MATERIAL FOR THIS TASK:
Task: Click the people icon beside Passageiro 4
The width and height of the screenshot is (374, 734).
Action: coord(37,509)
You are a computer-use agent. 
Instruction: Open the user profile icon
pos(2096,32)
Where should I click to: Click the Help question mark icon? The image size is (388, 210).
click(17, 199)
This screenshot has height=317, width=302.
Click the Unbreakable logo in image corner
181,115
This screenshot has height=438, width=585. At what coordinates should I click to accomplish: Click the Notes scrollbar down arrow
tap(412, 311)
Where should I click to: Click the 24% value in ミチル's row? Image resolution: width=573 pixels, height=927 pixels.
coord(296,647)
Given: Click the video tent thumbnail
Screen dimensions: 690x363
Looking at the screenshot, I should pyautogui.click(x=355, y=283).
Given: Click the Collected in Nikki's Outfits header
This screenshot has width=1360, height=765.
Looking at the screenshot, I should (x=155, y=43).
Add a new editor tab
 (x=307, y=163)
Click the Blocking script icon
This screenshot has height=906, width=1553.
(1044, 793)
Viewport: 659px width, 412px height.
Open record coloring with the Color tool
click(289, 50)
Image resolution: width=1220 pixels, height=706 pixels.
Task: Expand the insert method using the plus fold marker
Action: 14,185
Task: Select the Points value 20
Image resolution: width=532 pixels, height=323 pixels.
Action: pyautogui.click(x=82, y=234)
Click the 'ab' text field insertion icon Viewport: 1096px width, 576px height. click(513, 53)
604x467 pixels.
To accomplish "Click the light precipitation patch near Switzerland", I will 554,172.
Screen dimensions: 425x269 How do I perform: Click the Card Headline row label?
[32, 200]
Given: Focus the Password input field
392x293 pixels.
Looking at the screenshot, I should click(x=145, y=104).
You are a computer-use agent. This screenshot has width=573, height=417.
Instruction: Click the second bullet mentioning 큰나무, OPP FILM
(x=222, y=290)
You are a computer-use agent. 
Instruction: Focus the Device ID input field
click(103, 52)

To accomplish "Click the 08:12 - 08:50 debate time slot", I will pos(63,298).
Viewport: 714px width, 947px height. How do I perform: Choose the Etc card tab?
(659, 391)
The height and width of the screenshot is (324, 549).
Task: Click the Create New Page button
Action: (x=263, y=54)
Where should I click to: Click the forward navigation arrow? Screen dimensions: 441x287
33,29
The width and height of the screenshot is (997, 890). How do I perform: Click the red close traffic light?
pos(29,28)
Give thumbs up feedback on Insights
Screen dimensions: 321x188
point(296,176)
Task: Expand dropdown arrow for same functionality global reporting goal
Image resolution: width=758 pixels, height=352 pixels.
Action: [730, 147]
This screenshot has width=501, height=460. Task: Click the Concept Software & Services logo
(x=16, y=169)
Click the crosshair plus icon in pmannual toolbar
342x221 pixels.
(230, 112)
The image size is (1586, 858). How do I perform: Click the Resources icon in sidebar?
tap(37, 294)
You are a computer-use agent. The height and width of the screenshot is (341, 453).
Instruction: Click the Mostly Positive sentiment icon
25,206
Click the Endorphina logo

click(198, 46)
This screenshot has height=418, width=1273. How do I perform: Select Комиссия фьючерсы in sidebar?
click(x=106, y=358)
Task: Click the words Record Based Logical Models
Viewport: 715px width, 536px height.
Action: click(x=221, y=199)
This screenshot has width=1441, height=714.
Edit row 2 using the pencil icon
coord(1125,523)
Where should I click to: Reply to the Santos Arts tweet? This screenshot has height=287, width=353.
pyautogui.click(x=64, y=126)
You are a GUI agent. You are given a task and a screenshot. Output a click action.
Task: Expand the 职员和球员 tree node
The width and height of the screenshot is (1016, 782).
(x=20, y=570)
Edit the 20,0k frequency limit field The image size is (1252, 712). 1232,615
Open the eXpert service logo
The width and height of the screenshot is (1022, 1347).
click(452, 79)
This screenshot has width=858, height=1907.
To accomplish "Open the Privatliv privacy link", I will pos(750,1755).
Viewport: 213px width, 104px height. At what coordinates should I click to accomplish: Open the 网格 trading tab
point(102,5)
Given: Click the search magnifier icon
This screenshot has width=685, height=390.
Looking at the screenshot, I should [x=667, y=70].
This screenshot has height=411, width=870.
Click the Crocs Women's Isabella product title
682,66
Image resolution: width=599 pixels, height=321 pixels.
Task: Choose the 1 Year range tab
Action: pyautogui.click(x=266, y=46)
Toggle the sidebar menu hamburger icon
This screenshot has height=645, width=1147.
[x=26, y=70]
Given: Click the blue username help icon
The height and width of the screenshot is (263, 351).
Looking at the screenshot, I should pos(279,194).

TO DO:
From the records above, pull out each line that includes the string "icon", matching case exactly.

EXERCISE RESULT:
Task: Click the people icon beside Passageiro 4
Instruction: Open the user profile icon
Where should I click to: Click the Help question mark icon? The image size is (388, 210).
Click the Blocking script icon
Click the 'ab' text field insertion icon Viewport: 1096px width, 576px height. click(513, 53)
Click the crosshair plus icon in pmannual toolbar
The image size is (1586, 858). How do I perform: Click the Resources icon in sidebar?
Instruction: Click the Mostly Positive sentiment icon
Edit row 2 using the pencil icon
Given: Click the search magnifier icon
Toggle the sidebar menu hamburger icon
Given: Click the blue username help icon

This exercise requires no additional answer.